[patch] softirq performance fixes, cleanups, 2.4.10.

From: Ingo Molnar (mingo@elte.hu)
Date: Wed Sep 26 2001 - 11:44:03 EST


the Linux softirq code still has a number of performance and latency
problems as of 2.4.10.

one issue is that there are still places in the kernel that disable/enable
softirq processing, but do not restart softirqs. This creates softirq
processing latencies, which can show up eg. as 'stuttering' packet
processing. Longer latencies between hard interrupts and soft interrupt
processing also decreases caching efficiency - if eg. a socket buffer was
touched in a network driver, it might get dropped from the cache by the
time the skb is processed by its softirq handler.

another problem is increased scheduling and softirq handling overhead due
to ksoftirqd, and related performance degradation in high-speed network
environments. (Performance drops of more than 10% were reported with
certain gigabit cards.) Under various multi-process networking loads
ksoftirqd is very active.

the attached softirq-2.4.10-A5 patch solves these two main problems and
also cleans up softirq.c.

main changes in softirq handling:

 - softirq handling can now be restarted N times within do_softirq(), if a
   softirq gets reactivated while it's being handled.

 - implemented a new scheduler mechanizm, 'unwakeup()', to undo ksoftirqd
   wakeups if softirqs happen to be fully handled before ksoftirqd runs.
   (unwakeup() does not touch the runqueue lock if the task in question is
   already running.)

 - cpu_raise_softirq() used to wake ksoftirqd up - instead of handling
   softirqs immediately. All softirq users are using __cpu_raise_softirq()
   now, and have to call rerun_softirqs() after the softirq-atomic section
   has finished.

none of these changes results in any change of tasklet or bottom-half
semantics.

the HTTP load situation i tested shows the following changes in scheduling
frequency:

                         context switches per second
                         (measured over a period of 10 seconds,
                          repeated 10 times and averaged.)

 2.4.10-vanilla: 39299

 2.4.10-softirq-A6: 35552

a 10.5% improvement. HTTP performance increased by 2%, but the system had
idle time left. Kernels with the softirq-A6 patch applied show almost no
ksoftirqd activity, while vanilla 2.4.10 shows frequent ksoftirqd
activation.

other fixes/cleanups to softirq.c:

 - removed 'mask' handling from do_softirq() - it's unnecessery due to the
   restarts. this further simplifies the code.

 - tasklet_hi_schedule() and tasklet_lo_schedule() are now rerunning
   softirqs, instead of just kicking ksoftirqd.

 - removed raise_softirq() and cpu_raise_softirq(), they are not used by
   any other code anymore. unexported them.

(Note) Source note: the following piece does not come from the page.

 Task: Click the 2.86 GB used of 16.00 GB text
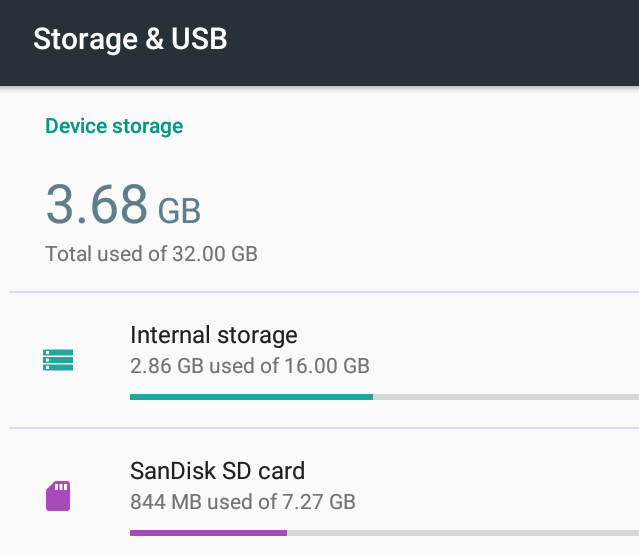coord(250,366)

 - simplified argument passing between spawn_ksoftirqd() and ksoftirqd(),
   passing an argument by pointer and waiting for ksoftirqd tasks to start
   up is unnecessery.

 - it's unnecessary to spin scheduling in ksoftirqd() startup, waiting for
   the process to migrate - it's enough to call schedule() once, the
   scheduler will not run the task on the wrong CPU.

 - '[ksoftirqd_CPU0]' is confusing on UP systems, changed it to
   '[ksoftirqd]' instead.

 - simplified ksoftirqd()'s loop, it's both shorter and faster by a few
   instructions now.

 - __netif_schedule() is using __cpu_raise_softirq(), instead of
   cpu_raise_softirq() [which did not restart softirq handling, it only
   woke ksoftirqd up].

 - dev_kfree_skb_irq() ditto. (although this function is mostly called
   from IRQ contexts, where softirq restarts are not possible - but the
   IRQ code will restart them nevertheless, on IRQ exit.)

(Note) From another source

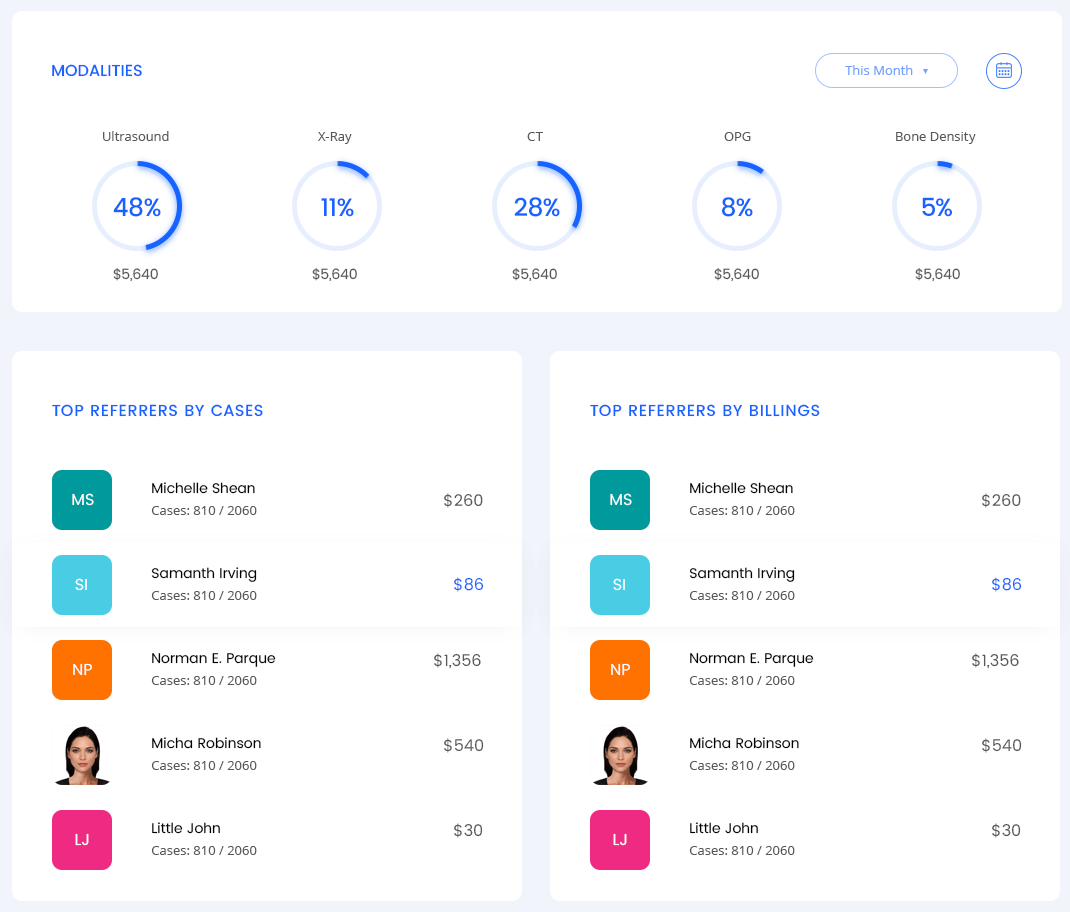Select the CT 28% progress ring

[x=537, y=207]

 - the generic definition of __cpu_raise_softirq() used to override
   any lowlevel definitions done in asm/softirq.h. It's now conditional so
   the architecture definitions should actually be used.

i've tested the patch both on UP and SMP systems, and saw no problems at
all. The changes decrease the size of softirq object code by ~8%. Network
packet handling appears to be smoother. (this is subjective, it's hard to
measure it). Ben, does this patch fix gigabit performance in your test, or
is still something else going on as well?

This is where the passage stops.